== TEXTO FORNECIDO ==

II- Invocando a executada, em oposição à penhora, que os três imóveis penhorados na execução têm um valor de mercado global não inferior a € 300.000,00, considerando as suas tipologias, localização e estado de conservação, e que essa penhora é desproporcionada face ao montante da quantia exequenda de € 13.000,67, tendo a executada indicado, no seu requerimento inicial, meios de prova, deve prosseguir o incidente, apesar das hipotecas que sobre os imóveis incidem (no valor de € 62.452,00), não podendo concluir-se liminarmente pela manifesta improcedência da oposição à penhora deduzida.
Decisão Texto Parcial:
Decisão Texto Integral: Acordam os Juízes na 7ª Secção do Tribunal da Relação de Lisboa.

I- Relatório:
A [ Sara …. ], Ré no processo principal, veio, em 14.10.2021, deduzir oposição por embargos à execução de sentença que contra si foi instaurada, em 1.6.2021, por B [ Luís ……] , A. nos referidos autos, deduzindo ainda oposição à penhora. Na referida sentença foi a mesma condenada a pagar ao A. quantia de € 11.117,31, acrescida de juros de mora, vencidos e vincendos até integral pagamento.
Alega a embargante/opoente, em síntese, que não deve a quantia exequenda, dado que o valor dos honorários acordado não foi o indicado na nota de honorários, e que a sentença dada à execução padece de um erro de cálculo, decorrente de um erro que consta da nota de honorários enviada à executada, nota de honorários que esta não aceita. Mais requer o levantamento das penhoras que incidem sobre os imóveis, face ao seu caráter excessivo e desproporcionado atento o valor da quantia exequenda. Indica uma testemunha, requer sejam prestadas declarações de parte pela executada e junta documentos.
Em 19.1.2022, foi proferida decisão que concluiu nos seguintes termos: “Pelo exposto, indefiro liminarmente a presente oposição à execução mediante embargos de executado e oposição à penhora deduzidas pela executada A.
(…).
Custas pela embargante (art. 527°, n.ºs 1 e 2 do Código de Processo Civil).
Fixo o valor da causa em 13.000,67 €, correspondente ao valor da execução (art. 308°, n.°s 1 e 2 do Código de Processo Civil).
(…).”
Inconformada, interpôs recurso a embargante/opoente, apresentando as respetivas alegações que culmina com as seguintes conclusões que se transcrevem:

1- A douta sentença recorrida não se pronunciou sobre o invocado erro de cálculo na ação declarativa, erro esse que determinou que o valor da execução não corresponda à fundamentação deduzida na mencionada ação, e que viciou a ação executiva, pois que a douta sentença condenatória não exerceu qualquer valoração crítica sobre o modo como foi obtido o valor peticionado, sendo evidente, até por confessado, o erro das contas, o qual pode ser retificado a qualquer momento.

===

*TAREFA OBRIGATÓRIA 1*. Enumere todas as datas que figuram no acórdão sobre a oposição à penhora.
*TAREFA OBRIGATÓRIA 2*. Prossiga o acórdão sobre a oposição à penhora a partir da última frase apresentada.

== EXCERTO DE DADOS ==

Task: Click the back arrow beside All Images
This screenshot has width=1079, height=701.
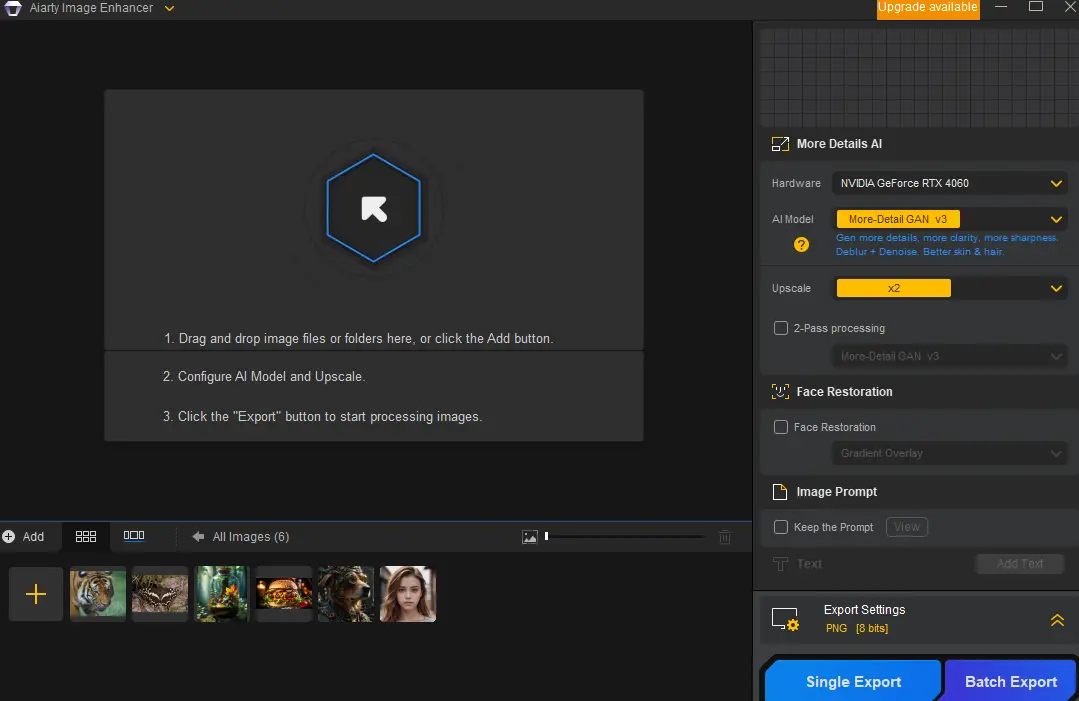Action: [x=198, y=537]
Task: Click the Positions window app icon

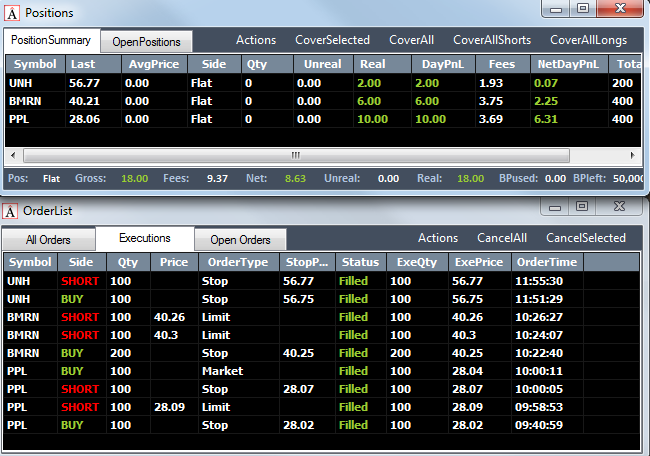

===

*RESPOSTA 1*.
- 14.10.2021
- 1.6.2021
- 19.1.2022

*RESPOSTA 2*.
2- A penhora da conta bancária, acrescida da penhora de 3 frações autónomas, sitas em Lisboa, mostra-se excessiva face ao valor exequendo, que ronda os 16.000€. Aliás, estando as 3 frações livres de quaisquer ónus, até a penhora de uma delas seria excessiva face à desproporcionalidade do crédito.
3- Conforme resulta do Acórdão do Tribunal da Relação de Guimarães proferido no processo 202120/14.2YIPRT, de 16/03/2017, "III- É inadmissível a penhora de bens desnecessários para pagamento da dívida exequenda mais despesas previsíveis segundo valor legalmente presumido — art° 735°, n° 3, CPC.
IV) Tal desnecessidade ou desproporcionalidade afere-se balanceando o valor daquelas, prognosticado em relação ao momento da sua provável satisfação através da venda dos bens, liquidação da dívida e seu pagamento através do produto obtido (contando que não haja outros  credores concorrentes), e o valor venal ou de mercado dos mesmos (considerando que nenhuma oneração exista sobre eles), ou seja, o valor por que previsivelmente serão vendidos a qualquer interessado.
V)   Se este for desproporcionalmente maior que o exequendo (e acréscimos legais), a penhora deverá ser limitada aos suficientes e levantada quanto aos excessivos.
VI)  Interessa, pois, o seu valor venal ou de mercado, normalmente inferior ao de aquisição, como decorre das regras da normalidade perceptíveis em função da experiência comum segundo a qual um bem usado não vale o preço de custo, nem será vendido, muito menos em execução judicial, por preço sequer similar.".”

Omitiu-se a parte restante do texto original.